The following claims are permitted in the response assertion:

6.2.1. “iat” (Issued at time)

The current acceptor time, in milliseconds since January 1, 1970. This allows the initiator to compensate for clock differences when generating assertions. This claim is OPTIONAL.

6.2.2. “ecdh” (Elliptic Curve Diffie-Hellman key agreement)

This contains a JSON object containing the coordinates of the acceptor's ECDH public key: "x" contains the X coordinate and "y" the Y coordinate (see [I-D.ietf-oauth-json-web-token] Section 5.2). This claim is REQUIRED unless the associated encryption type is ENCTYPE_NULL, or there is already an established session key, as is the case for re-authentication assertions.

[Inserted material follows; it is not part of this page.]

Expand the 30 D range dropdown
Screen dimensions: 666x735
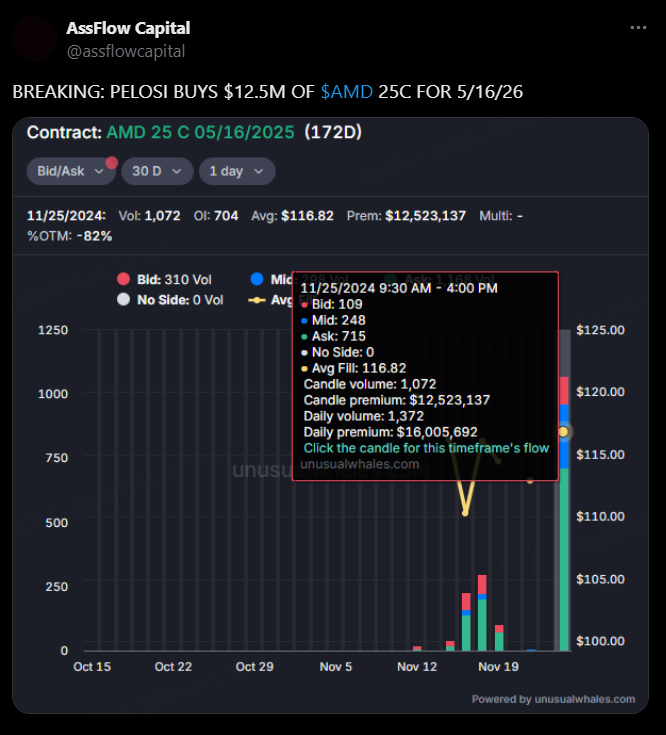coord(157,171)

The “crv” property MUST NOT be present; it is determined by the initiator.

6.2.3. “exp” (Expiry time)

This contains the time when the context expires, in milliseconds since January 1, 1970. This claim is OPTIONAL; the initiator should use the certificate or ticket expiry time if absent.

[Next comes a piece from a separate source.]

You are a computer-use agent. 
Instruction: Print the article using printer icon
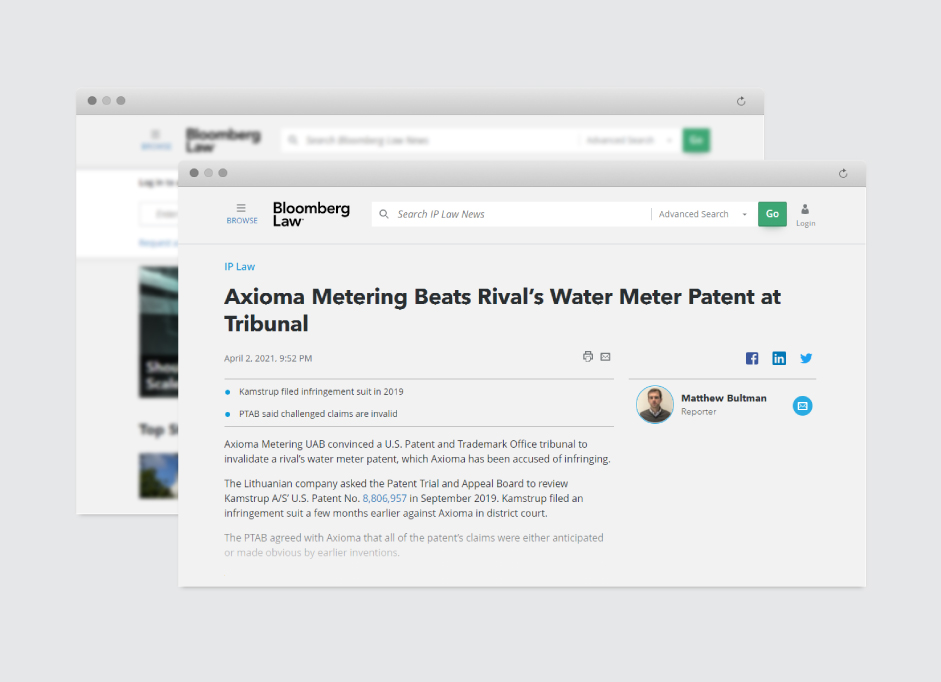click(588, 357)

6.2.4. “nonce” (Mutual authentication nonce)

The nonce as received from the initiator. This MUST NOT be present unless a nonce was received from the initiator, and the acceptor is signing the assertion with a private key.

6.2.5. “tkt” (Ticket)

This contains a JSON object that may be used for re-authenticating to the acceptor without acquiring an assertion. Its usage is optional. It has two properties: “jti”, an opaque identifier to be presented in a re-authentication assertion; and “exp”, the expiry time of the ticket. This claim is OPTIONAL.

6.2.6. ”jti” (JWT ID)

This contains a base64 URL encoded random value of at least 64 bits that is used to uniquely identify the acceptor response, in the case that the extra round trip option is used. It SHOULD not be present unless the initiator requested the extra round trip option.

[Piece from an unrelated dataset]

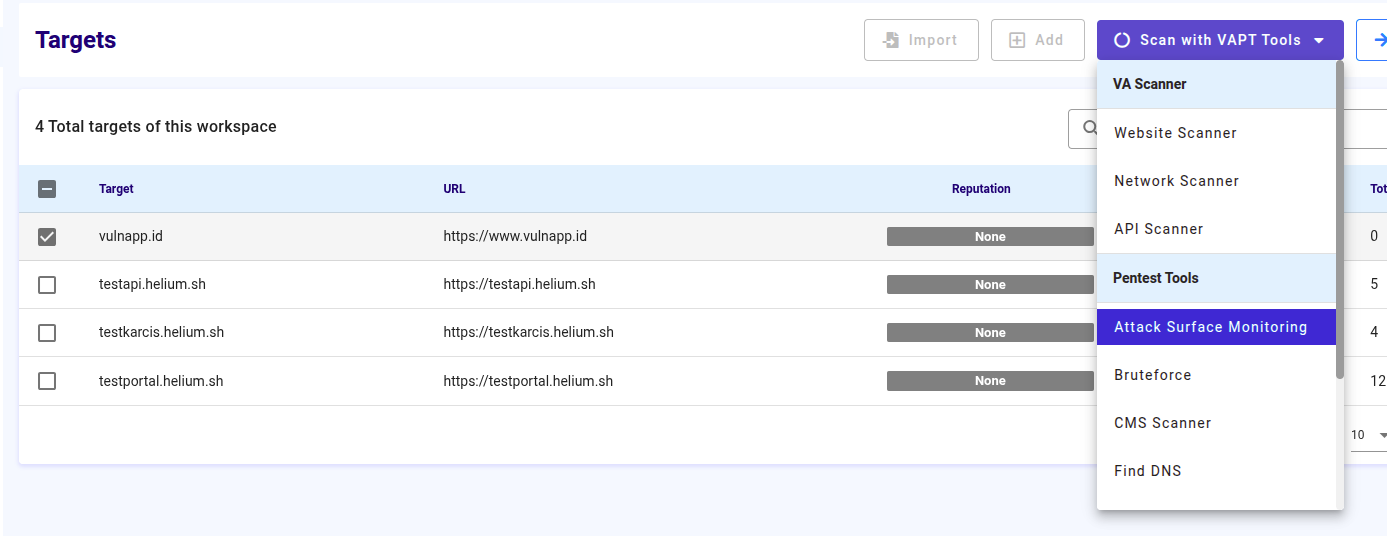Uncheck the vulnapp.id row checkbox
Image resolution: width=1387 pixels, height=536 pixels.
(x=47, y=237)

6.3. Error (acceptor/RP) assertion

Error assertions are backed assertions containing any or all of the following claims. In addition, they MUST have the “iat” claim, for initiator clock skew correction. All other response assertion claims are OPTIONAL or not applicable in error assertions. Conversely, the claims listed below MUST NOT be present in a non-error response assertion.

The error assertion MAY be signed if a key is available, otherwise the signature is absent and the value of the "alg" header claim is "none".

6.3.1. “gss-maj” (GSS major status code)

This contains a GSS major status code represented as a number.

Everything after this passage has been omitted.